A/ Dans un cercle perlé, monogramme cruciforme sans bras libres, dont se dégagent les lettres suivantes : A en haut, PNE sur les bras latéraux, Δ en bas. Lecture : ANDΡEAE — transcription en caractères grecs d'un génitif latin, Andreae, « d'André ».
A
PNE
Δ
R/ Dans un cercle perlé, monogramme cruciforme sans bras libres, dont se dégagent les lettres suivantes : Λ en haut, KOA sur les bras latéraux, V en bas. Lecture : Λούκα — génitif signifiant « de Loukas ».
Λ
KOA
V
Lecture complète : Andreae / Λούκα — « (sceau) d'André et de Loukas ».
Ø 16 mm ;
5,77 g
Ce sceau est remarquable à double titre. D'une part, il s'agit d'un sceau biface à deux noms, chaque face portant le génitif d'un sigillant distinct — André au droit, Loukas au revers. Ce type de sceau conjoint, attesté dès le VIe siècle, peut indiquer une association professionnelle, un lien familial (frères, associés) ou une responsabilité partagée dans un acte administratif ou commercial.

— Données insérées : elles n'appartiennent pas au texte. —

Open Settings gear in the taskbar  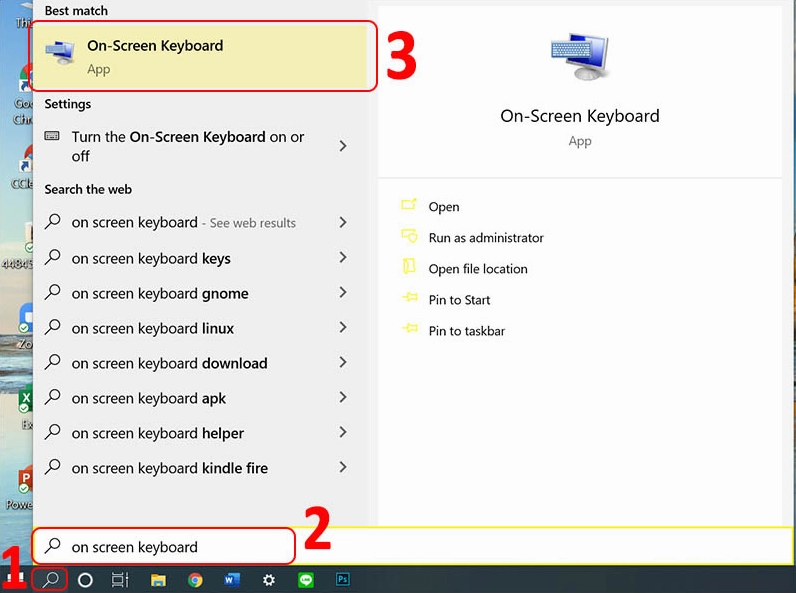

D'autre part, le nom André est ici rendu en caractères grecs mais sous sa forme latine au génitif — Andreae et non le génitif grec habituel Ἀνδρέου. Ce phénomène de translittération d'un génitif latin en alphabet grec est caractéristique de la période de transition linguistique du VIe siècle, où le latin demeurait encore une langue administrative de prestige dans l'Empire, avant que le grec ne s'impose définitivement sous Héraclius.
La forme des monogrammes cruciformes sans bras libres, où toutes les lettres sont intégrées aux branches de la croix, est typique de la production sigillographique des Ve–VIe siècles. L'absence de titulature sur l'une ou l'autre face ne permet pas de situer les deux sigillants dans la hiérarchie impériale.